==== TEKST DO PRZECZYTANIA ====
Jak juz pisalem wczesniej 1000 qs/s to w moim systemie srednia z paru
miesiecy razem z nocami i weekendami. Podczas kampani znacznik ten mocno
szybuje w gore. Oczywiscie instalacja klastra byla konieczna.
Post by Pawel Z.
z reszta i tak wiele zalezy od ilosci pamieci jaka system jest
w stanie zaalokowac dla procesu... tak a propos, ile linux moze?
4GB?
To zalezy. Na 32 bitowym systemie to z wiadomych powodow bedzie 4GB (lub
nawet 3, nie pamietam teraz dobrze). Na x86_64 (przy zalozeniu ze proces
jest rowniez skopilowany na x86_64) granica jest chyba 2TB.
W przypadku MySQL znaczenie ma raczej sama obecnosc pamieci w systemie
niz mozliwosc jej alocowania przez process. Index cache i query cache
nie powinny byc zbyt duze (z tych samych powodow co na Oracle),
natomiast reszta pamieci, przynajmniej w przypadku linuxa, jest
wykozystywana wtedy przez mechanizm cachowania I/O w linuxie.

Pozdro
Maciek
Pawel Z.
2005-12-12 17:44:02 UTC
Permalink
Post by Maciek Zobniow
Post by Pawel Z.
Post by Maciek Zobniow
Tzn. sa skoplikowane bo kosztuja kupe kasy? To jest wlasnie przyklad
chorego myslenia ktory czasem obserwuje. Przypomina mi sie tym razem
dobrze znana historia z Polski, wdrozenia systemu wspomagajacego
glosowanie (to byl duzy skandal jakies 3 lata temu). System mial pare
tysiacy koncowek z ktorych mialo nastapic przesylanie wynikow
glosowania. System, przygotowany przez firme Prokom, dal ciala (ponoc
nie wytrzymal obciazenia :D) i przy tej okazji okazalo sie ze w swej
"madrosci", do budowy systemu informatycy zastosowali same high
endowe komponenty w postaci paru mainframe z IBM-a z AIX-em, db2 etc.
Nawet klienta postanowili napisac "from scratch", mimo ze taki system
oparty o mysql, jave lub nawet php, z klientem opartym o przegladarke
i tunelowany po https kosztowalby ulamek wydanej sumy i bylby calkiem
niezle skalowalny i bespieczny.
akurat to jest przyklad na to, gdy wychodzi niekompetencja...
(w tym wypadku prokom po raz kolejny dowiodl, iz nie zatrudnia
ani jednego fachowca)...
zadnych "mainframe z IBM-a z AIX-em" tam nie bylo, gdyz
"mainframe z IBM" chodzi pod OS/390... byly dwa sredniej klasy
RS 6000, teraz to sie pSeries nazywa, a proble moim zdaniem
wywolany byl bledem w obsludze TCP/IP jaki byl w AIX 4.2.x
w "instalacji" z CD'ow, bez patch'y... wyglada na to, iz
"spece" z prokomu uzywaly maszyn tak jak dostaly z IBM...
====
CEL: Dopisz, proszę, dalszą część dyskusji o MySQL, pamięci w Linuksie i systemie Prokomu do przesyłania wyników głosowania, zaczynając po jej ostatnim zdaniu. Materiał nie jest tu do niczego potrzebny.
==== WYCIĄG DANYCH ====
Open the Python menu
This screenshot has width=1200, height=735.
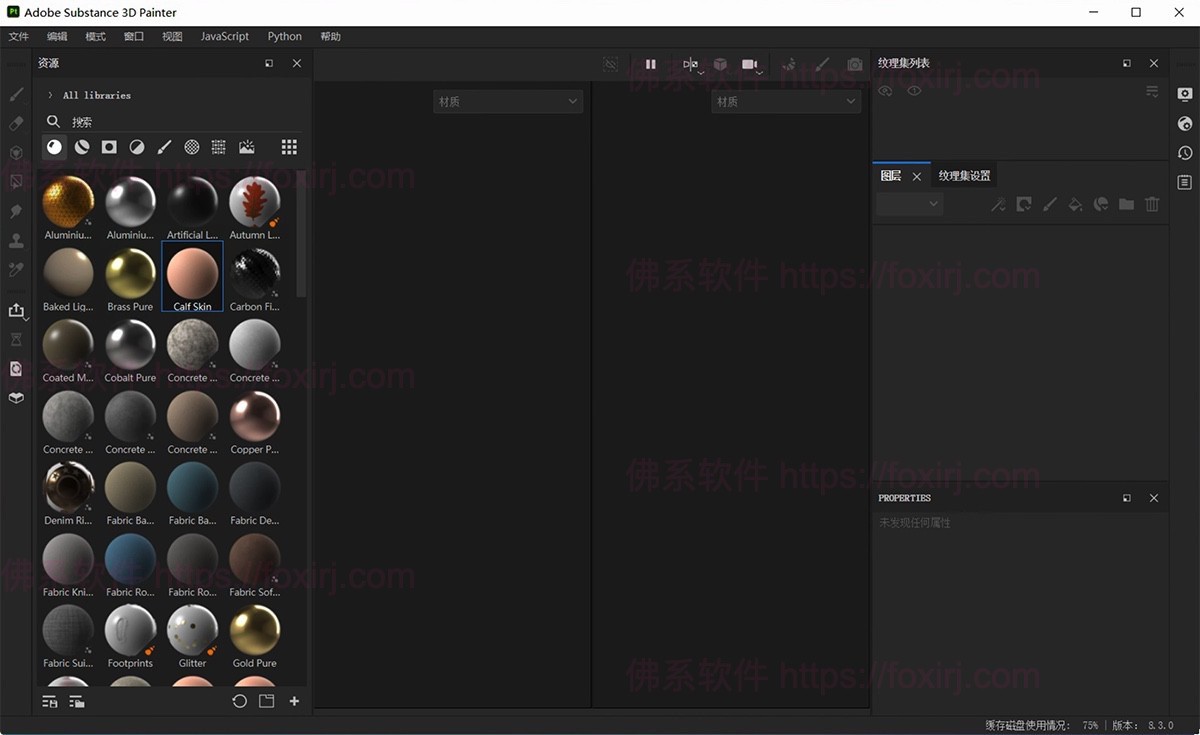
====
ODPOWIEDŹ:
Ja wcale nie twierdze ze AIX nie potrafi obsluzyc tak sladowego
obciazenia jaki moglo wygenerowac pare tysiecy komisji wyborczych. Ta
historia miala byc raczej przykladem popularnej w Polsce gigantomani. Na
muche wyciaga sie armate ktora kosztuje podatnikow majatek.
to byl przyklad niekompetencji oraz korupcji...
a tych sytacjach, faktycznie chodzi o jak najwyzsze koszty...
z tego co pamietam, PKW zaplacila 47 mln, a sam sprzet
liczac bez zadnych rabatow, jak dla odbiorcy detalicznego
(serwery, desktopy, routery itd) wychodzil cos kolo 2-3 mln...

smiem twierdzic, iz czegokolwiek prokom by nie zastosowal
i tak nie dzialaloby...
Post by Maciek Zobniow
Jak juz pisalem wczesniej 1000 qs/s to w moim systemie srednia z paru
miesiecy razem z nocami i weekendami. Podczas kampani znacznik ten mocno
szybuje w gore. Oczywiscie instalacja klastra byla konieczna.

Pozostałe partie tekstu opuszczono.